Scan the entries below, and for each line that includes the word "HISTORIA", make a copy.

BEGIN Provided records

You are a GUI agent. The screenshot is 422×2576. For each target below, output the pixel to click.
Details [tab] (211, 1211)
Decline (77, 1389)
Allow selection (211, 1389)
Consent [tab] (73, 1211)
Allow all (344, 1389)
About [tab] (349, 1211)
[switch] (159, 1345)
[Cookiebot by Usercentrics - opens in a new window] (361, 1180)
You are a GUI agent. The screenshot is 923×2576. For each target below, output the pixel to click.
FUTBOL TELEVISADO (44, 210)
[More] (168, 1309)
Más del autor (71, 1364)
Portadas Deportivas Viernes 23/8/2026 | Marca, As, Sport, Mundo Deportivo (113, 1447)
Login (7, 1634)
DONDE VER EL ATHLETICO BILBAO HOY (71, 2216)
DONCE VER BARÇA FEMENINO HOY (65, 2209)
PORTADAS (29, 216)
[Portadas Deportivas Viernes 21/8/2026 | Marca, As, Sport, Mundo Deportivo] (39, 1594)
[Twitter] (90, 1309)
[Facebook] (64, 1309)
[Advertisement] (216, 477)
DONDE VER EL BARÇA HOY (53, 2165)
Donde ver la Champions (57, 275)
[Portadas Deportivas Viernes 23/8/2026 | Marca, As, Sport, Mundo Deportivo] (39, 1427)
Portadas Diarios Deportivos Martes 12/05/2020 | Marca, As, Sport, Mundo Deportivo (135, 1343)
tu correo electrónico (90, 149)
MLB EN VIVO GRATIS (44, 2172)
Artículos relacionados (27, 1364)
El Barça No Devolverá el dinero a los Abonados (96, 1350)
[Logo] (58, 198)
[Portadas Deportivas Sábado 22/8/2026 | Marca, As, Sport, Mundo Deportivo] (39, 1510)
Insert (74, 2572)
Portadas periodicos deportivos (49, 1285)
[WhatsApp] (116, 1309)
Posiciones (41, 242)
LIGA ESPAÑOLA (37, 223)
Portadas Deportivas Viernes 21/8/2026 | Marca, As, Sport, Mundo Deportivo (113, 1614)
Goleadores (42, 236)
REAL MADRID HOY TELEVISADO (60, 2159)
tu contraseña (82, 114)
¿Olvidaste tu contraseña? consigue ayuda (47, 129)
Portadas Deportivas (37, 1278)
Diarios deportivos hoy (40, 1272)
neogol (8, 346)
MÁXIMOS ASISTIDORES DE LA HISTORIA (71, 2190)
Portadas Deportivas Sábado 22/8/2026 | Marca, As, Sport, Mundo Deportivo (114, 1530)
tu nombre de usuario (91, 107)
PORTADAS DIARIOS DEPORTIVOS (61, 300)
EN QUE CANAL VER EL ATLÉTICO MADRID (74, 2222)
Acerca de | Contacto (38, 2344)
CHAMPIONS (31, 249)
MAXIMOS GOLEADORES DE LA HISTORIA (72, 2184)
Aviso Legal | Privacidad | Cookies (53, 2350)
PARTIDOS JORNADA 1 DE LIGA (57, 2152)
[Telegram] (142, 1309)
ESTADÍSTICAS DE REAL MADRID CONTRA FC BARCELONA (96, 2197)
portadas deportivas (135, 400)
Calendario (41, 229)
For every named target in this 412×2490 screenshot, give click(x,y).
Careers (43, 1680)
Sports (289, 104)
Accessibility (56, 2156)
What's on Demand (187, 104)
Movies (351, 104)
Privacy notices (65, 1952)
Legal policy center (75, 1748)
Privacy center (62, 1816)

END Provided records

> **Problem solution**
MÁXIMOS ASISTIDORES DE LA HISTORIA (71, 2190)
MAXIMOS GOLEADORES DE LA HISTORIA (72, 2184)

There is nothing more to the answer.